_Objective_
Reproduce the lines below word for word, beginning with the first line and stopping after the line that contains "662x458 pixels. (533, 160)".

— start Source material —

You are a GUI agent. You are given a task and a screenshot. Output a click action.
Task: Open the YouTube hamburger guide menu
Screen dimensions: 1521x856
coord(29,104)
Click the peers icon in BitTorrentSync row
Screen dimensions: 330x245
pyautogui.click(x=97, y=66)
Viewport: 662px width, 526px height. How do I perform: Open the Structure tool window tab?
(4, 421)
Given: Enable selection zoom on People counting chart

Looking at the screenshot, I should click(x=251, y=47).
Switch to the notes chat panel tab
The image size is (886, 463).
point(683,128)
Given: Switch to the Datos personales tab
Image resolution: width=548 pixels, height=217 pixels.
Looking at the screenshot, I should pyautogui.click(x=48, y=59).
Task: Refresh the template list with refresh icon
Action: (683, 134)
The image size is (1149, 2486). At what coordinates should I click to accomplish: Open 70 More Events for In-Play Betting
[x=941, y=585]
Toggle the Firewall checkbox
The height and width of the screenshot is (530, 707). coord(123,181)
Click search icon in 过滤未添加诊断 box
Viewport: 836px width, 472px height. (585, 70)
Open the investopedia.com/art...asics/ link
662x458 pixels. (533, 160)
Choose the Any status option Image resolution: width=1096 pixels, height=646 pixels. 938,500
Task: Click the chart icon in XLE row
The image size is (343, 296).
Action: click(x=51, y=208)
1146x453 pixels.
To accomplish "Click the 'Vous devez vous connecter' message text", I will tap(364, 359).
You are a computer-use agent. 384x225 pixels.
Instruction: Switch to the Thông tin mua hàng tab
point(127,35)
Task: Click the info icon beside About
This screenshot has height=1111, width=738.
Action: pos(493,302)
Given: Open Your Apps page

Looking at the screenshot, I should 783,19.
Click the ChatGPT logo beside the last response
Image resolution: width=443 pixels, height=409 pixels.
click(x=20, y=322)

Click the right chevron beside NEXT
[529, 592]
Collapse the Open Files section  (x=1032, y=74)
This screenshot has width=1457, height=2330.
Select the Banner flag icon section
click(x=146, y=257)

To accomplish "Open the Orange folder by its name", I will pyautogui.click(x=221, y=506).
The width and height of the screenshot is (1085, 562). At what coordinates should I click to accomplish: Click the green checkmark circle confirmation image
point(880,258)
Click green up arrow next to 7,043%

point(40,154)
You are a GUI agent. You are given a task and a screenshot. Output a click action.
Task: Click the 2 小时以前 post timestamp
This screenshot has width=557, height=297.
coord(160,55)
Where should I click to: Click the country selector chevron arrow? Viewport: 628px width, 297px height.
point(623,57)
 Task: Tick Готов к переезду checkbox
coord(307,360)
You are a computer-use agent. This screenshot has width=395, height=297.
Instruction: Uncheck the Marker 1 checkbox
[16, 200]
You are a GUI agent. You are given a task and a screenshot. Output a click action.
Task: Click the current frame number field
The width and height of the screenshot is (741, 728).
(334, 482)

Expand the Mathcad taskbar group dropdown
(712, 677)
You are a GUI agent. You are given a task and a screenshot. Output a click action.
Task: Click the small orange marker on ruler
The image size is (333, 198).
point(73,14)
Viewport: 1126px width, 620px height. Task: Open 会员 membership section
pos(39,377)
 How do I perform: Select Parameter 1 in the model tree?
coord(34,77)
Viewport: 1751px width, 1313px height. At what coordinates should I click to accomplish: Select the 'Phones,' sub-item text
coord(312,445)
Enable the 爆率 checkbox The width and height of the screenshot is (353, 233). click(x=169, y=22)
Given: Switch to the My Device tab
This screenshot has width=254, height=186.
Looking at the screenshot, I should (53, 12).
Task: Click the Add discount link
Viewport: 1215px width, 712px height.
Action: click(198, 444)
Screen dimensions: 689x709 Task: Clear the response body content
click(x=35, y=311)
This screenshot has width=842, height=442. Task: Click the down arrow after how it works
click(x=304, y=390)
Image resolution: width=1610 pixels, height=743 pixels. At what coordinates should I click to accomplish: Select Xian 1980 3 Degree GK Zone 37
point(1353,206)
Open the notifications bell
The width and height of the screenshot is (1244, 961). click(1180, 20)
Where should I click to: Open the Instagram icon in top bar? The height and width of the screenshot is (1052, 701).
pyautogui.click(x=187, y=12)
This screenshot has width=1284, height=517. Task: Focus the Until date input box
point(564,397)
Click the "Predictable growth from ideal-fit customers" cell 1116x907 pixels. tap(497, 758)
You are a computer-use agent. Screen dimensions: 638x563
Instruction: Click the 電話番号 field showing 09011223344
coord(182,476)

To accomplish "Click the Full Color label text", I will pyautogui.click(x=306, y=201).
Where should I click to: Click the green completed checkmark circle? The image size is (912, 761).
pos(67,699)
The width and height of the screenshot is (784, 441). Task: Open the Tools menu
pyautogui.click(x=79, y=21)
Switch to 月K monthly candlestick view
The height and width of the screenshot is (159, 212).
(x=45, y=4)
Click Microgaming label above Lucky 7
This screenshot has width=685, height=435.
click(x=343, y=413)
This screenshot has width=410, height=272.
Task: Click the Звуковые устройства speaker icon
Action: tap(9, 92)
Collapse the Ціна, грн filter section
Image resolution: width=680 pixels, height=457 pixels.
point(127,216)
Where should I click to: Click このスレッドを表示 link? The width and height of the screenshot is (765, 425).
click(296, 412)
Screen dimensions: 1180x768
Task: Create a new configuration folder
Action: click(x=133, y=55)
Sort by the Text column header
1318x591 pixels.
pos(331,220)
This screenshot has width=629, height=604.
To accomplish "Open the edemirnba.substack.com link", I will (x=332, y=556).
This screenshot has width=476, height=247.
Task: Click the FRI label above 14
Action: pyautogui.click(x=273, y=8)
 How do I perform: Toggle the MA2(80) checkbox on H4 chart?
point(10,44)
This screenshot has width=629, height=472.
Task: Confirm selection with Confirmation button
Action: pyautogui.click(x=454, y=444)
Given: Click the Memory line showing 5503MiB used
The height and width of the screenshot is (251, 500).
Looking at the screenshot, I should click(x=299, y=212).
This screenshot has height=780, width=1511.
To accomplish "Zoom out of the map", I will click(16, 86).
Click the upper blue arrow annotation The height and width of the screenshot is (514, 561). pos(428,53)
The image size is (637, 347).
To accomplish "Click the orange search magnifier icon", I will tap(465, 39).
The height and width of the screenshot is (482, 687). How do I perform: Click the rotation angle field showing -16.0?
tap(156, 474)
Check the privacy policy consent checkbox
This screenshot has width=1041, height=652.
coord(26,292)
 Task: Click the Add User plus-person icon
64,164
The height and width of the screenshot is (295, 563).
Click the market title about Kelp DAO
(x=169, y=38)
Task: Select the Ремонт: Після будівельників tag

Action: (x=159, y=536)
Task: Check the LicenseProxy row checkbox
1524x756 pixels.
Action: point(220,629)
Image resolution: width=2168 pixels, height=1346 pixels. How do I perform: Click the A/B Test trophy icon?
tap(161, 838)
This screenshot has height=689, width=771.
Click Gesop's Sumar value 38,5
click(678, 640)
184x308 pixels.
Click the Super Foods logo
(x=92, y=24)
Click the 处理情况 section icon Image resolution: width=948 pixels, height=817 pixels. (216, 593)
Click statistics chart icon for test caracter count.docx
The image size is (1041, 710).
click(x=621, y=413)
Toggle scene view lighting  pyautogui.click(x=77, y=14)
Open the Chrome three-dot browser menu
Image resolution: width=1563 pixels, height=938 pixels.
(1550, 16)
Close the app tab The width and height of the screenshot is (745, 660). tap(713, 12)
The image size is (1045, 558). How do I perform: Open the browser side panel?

— end Source material —

_Output for this task_
You are a GUI agent. You are given a task and a screenshot. Output a click action.
Task: Open the YouTube hamburger guide menu
Screen dimensions: 1521x856
coord(29,104)
Click the peers icon in BitTorrentSync row
Screen dimensions: 330x245
pyautogui.click(x=97, y=66)
Viewport: 662px width, 526px height. How do I perform: Open the Structure tool window tab?
(4, 421)
Given: Enable selection zoom on People counting chart

Looking at the screenshot, I should click(x=251, y=47).
Switch to the notes chat panel tab
The image size is (886, 463).
point(683,128)
Given: Switch to the Datos personales tab
Image resolution: width=548 pixels, height=217 pixels.
Looking at the screenshot, I should pyautogui.click(x=48, y=59).
Task: Refresh the template list with refresh icon
Action: (683, 134)
The image size is (1149, 2486). At what coordinates should I click to accomplish: Open 70 More Events for In-Play Betting
[x=941, y=585]
Toggle the Firewall checkbox
The height and width of the screenshot is (530, 707). coord(123,181)
Click search icon in 过滤未添加诊断 box
Viewport: 836px width, 472px height. (585, 70)
Open the investopedia.com/art...asics/ link
662x458 pixels. (533, 160)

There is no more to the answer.